> **Exercise directions**:
Please change every "GUI agent" in the records below to "screen agent" and copy the lines again, leaving everything else the same.

> **Dataset**:
********************

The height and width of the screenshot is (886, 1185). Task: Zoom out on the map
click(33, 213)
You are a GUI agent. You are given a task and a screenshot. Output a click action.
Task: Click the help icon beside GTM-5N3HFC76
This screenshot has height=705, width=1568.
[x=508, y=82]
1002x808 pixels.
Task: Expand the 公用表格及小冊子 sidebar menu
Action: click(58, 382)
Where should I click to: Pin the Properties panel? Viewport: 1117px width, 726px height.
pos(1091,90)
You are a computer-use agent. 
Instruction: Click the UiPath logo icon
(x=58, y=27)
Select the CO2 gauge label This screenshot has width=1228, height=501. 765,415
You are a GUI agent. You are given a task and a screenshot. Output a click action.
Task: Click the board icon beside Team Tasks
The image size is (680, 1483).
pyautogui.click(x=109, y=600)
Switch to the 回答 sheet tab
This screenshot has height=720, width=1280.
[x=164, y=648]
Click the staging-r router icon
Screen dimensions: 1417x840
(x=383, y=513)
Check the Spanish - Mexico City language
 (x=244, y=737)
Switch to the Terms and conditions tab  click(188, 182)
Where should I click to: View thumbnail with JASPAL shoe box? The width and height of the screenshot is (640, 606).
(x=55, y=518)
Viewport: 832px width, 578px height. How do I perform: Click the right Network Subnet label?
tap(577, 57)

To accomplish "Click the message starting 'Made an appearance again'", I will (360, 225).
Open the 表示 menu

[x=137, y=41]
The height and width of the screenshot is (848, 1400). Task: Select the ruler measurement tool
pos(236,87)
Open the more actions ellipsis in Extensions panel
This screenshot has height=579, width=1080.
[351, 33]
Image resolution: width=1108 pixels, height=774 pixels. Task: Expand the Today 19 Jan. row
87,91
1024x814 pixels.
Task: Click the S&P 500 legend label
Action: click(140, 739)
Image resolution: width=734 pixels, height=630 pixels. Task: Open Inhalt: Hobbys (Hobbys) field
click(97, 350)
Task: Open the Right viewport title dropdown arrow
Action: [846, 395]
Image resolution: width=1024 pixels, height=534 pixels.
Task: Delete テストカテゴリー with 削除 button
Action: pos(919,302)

********************

> **Exercise solution**:
The height and width of the screenshot is (886, 1185). Task: Zoom out on the map
click(33, 213)
You are a screen agent. You are given a task and a screenshot. Output a click action.
Task: Click the help icon beside GTM-5N3HFC76
This screenshot has height=705, width=1568.
[x=508, y=82]
1002x808 pixels.
Task: Expand the 公用表格及小冊子 sidebar menu
Action: click(58, 382)
Where should I click to: Pin the Properties panel? Viewport: 1117px width, 726px height.
pos(1091,90)
You are a computer-use agent. 
Instruction: Click the UiPath logo icon
(x=58, y=27)
Select the CO2 gauge label This screenshot has width=1228, height=501. 765,415
You are a screen agent. You are given a task and a screenshot. Output a click action.
Task: Click the board icon beside Team Tasks
The image size is (680, 1483).
pyautogui.click(x=109, y=600)
Switch to the 回答 sheet tab
This screenshot has height=720, width=1280.
[x=164, y=648]
Click the staging-r router icon
Screen dimensions: 1417x840
(x=383, y=513)
Check the Spanish - Mexico City language
 (x=244, y=737)
Switch to the Terms and conditions tab  click(188, 182)
Where should I click to: View thumbnail with JASPAL shoe box? The width and height of the screenshot is (640, 606).
(x=55, y=518)
Viewport: 832px width, 578px height. How do I perform: Click the right Network Subnet label?
tap(577, 57)

To accomplish "Click the message starting 'Made an appearance again'", I will (360, 225).
Open the 表示 menu

[x=137, y=41]
The height and width of the screenshot is (848, 1400). Task: Select the ruler measurement tool
pos(236,87)
Open the more actions ellipsis in Extensions panel
This screenshot has height=579, width=1080.
[351, 33]
Image resolution: width=1108 pixels, height=774 pixels. Task: Expand the Today 19 Jan. row
87,91
1024x814 pixels.
Task: Click the S&P 500 legend label
Action: click(140, 739)
Image resolution: width=734 pixels, height=630 pixels. Task: Open Inhalt: Hobbys (Hobbys) field
click(97, 350)
Task: Open the Right viewport title dropdown arrow
Action: [846, 395]
Image resolution: width=1024 pixels, height=534 pixels.
Task: Delete テストカテゴリー with 削除 button
Action: pos(919,302)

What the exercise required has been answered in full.